Whether it’s the detention of Meng Wanzhou, the potential Huawei ban or the halting of meat imports, they all read like issues happening on this side of the globe, distinctly Canadian stories told from a Canadian perspective.

But that doesn’t tell the whole story. Canada is also involved in a delicate chess match taking place in international waters in the vicinity of China – and as our involvement grows so do the stakes.

The state of the media industry is such that foreign correspondents are generally a thing of the past. The only time Canadian reporters venture abroad is alongside the Prime Minister, on Canadian government flights. But Matthew Fisher – formerly of Postmedia and now a fellow with Massey College – does it old school, having spent decades out on the field as a witness to history. And he’s still at it, currently touring on the Canadian warship HMCS Regina as it travels throughout Asia.

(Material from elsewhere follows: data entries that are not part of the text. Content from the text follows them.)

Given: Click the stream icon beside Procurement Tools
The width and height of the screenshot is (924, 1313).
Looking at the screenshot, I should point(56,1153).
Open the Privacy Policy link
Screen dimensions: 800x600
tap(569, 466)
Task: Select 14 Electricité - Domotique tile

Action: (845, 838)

A couple recent experiences Regina has had in waters around China show that our issues with Beijing aren’t just isolated to Huawei and trade. They’re escalating in military matters as well.

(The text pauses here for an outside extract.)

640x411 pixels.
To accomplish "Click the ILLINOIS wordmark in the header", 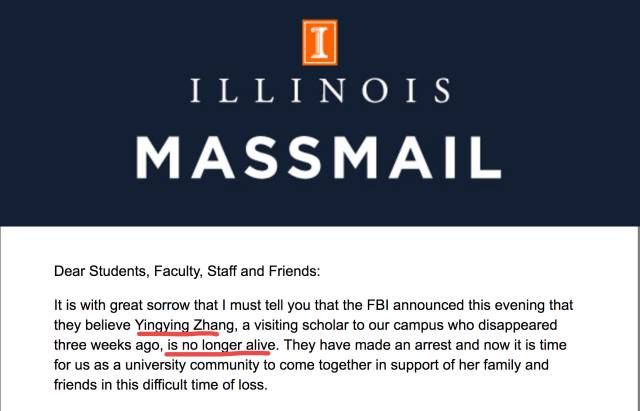I will (x=320, y=94).
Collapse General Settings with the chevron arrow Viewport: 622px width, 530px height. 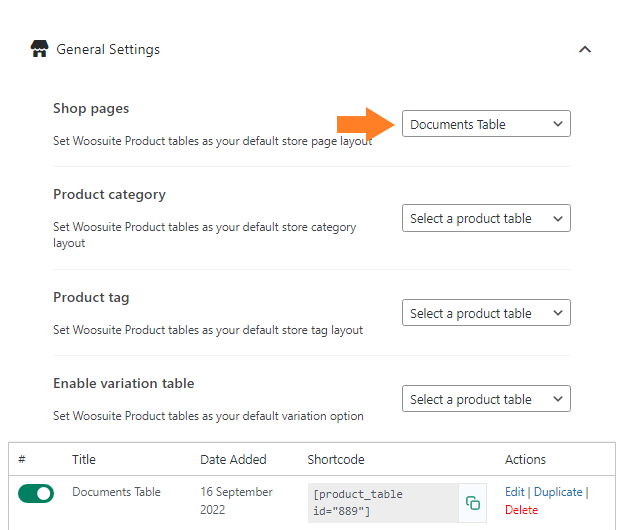coord(585,49)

Last week it was reported that Regina transited through the Taiwan Strait, the narrow body of water that separates the independent nation of Taiwan from mainland China. While most of the world considers this waterway international waters, China considers it their own. This is largely because Beijing also considers Taiwan their own, a wayward province that they want to absorb into their country.

The Chinese military has also attempted to lay claim to large portions of the South China Sea and has militarized a number of small islands that the international community says were not theirs to take.

While American naval vessels have more frequently conducted freedom of navigation exercises in the region and through the Taiwan Strait, Canada typically doesn’t. 

That we made this voyage now, during the Huawei mess, will only further frustrate Beijing. And that’s not a bad thing. 

It’s important we show that China doesn’t get to write the rules of the game – not when it comes to our telecom system, not when it comes to our judicial system and certainly not when it comes to international waters.

There’s already been a bit of blowback. Fisher reports from on board HMCS Regina that on Monday a pair of Chinese fighter jets buzzed the Canadian warship, flying within 300 metres of the ship’s bow. The intentions are clear: We’re on to you. We’re watching you. We don’t like your presence here.

It’s completely acceptable for the military of one country to pay close attention to the operations of another country’s military when close to its shores. But China’s actions go beyond mere observation. They’re trying to assert their total dominance and preferred control of the region, something Canada must not accept.

Tensions have been increasing in the South China Sea for years and now Canada is a part of those tensions.